* What this task involves
Revise the items starting at the line containing "Where should I" and ending at the last of the items, replacing "icon" with "button" and leaving everything else unchanged. Leave the pictures out of your answer.

--- Provided entries ---

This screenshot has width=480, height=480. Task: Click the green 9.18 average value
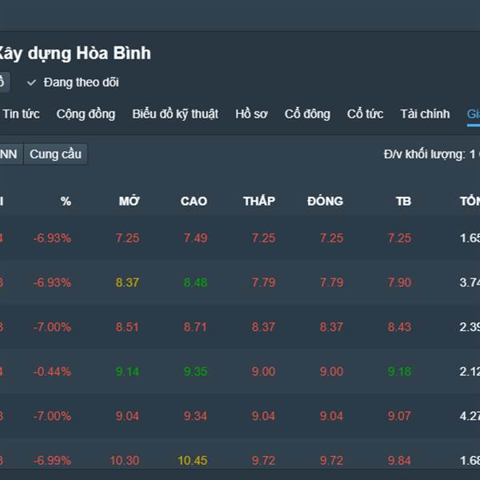399,371
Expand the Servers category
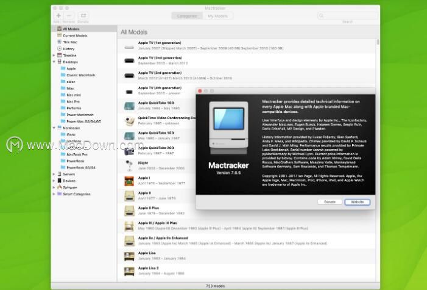The width and height of the screenshot is (427, 290). coord(54,174)
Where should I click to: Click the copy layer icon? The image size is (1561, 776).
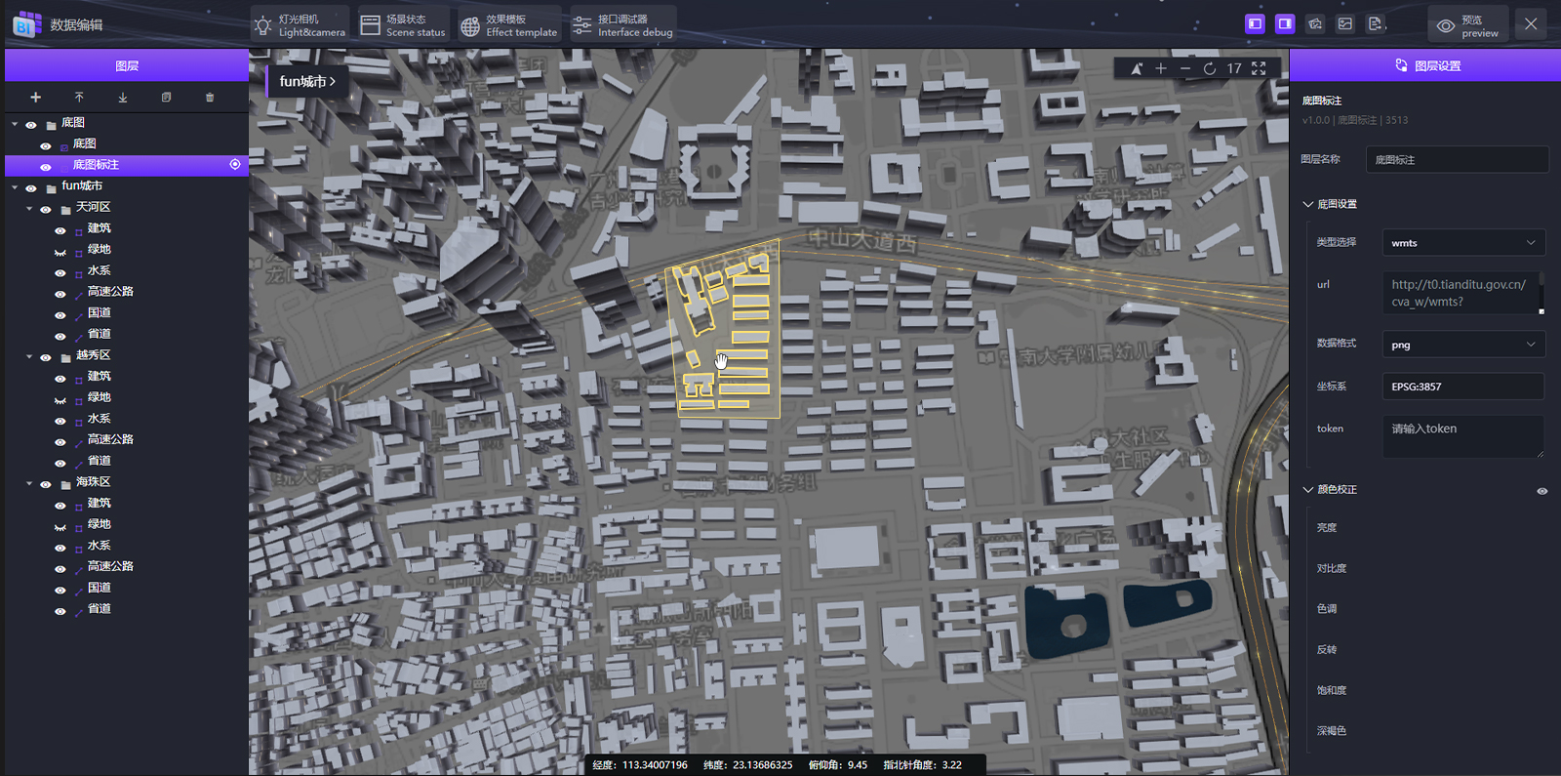coord(166,98)
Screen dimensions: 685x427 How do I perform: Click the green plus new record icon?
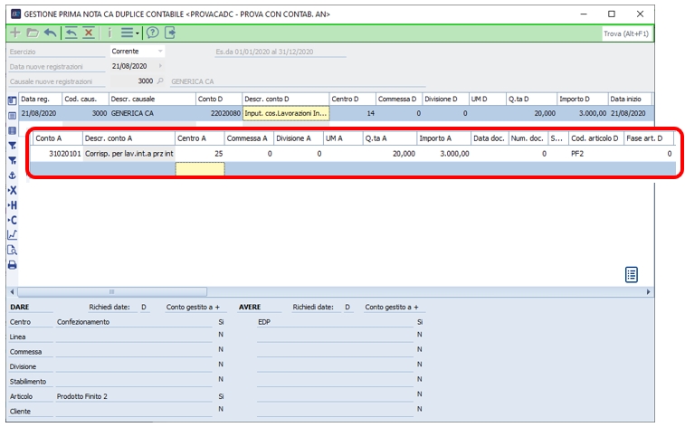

---

* The completed task
Where should I click to: Click the copy layer button? The image size is (1561, 776).
coord(166,98)
Screen dimensions: 685x427 How do I perform: Click the green plus new record button?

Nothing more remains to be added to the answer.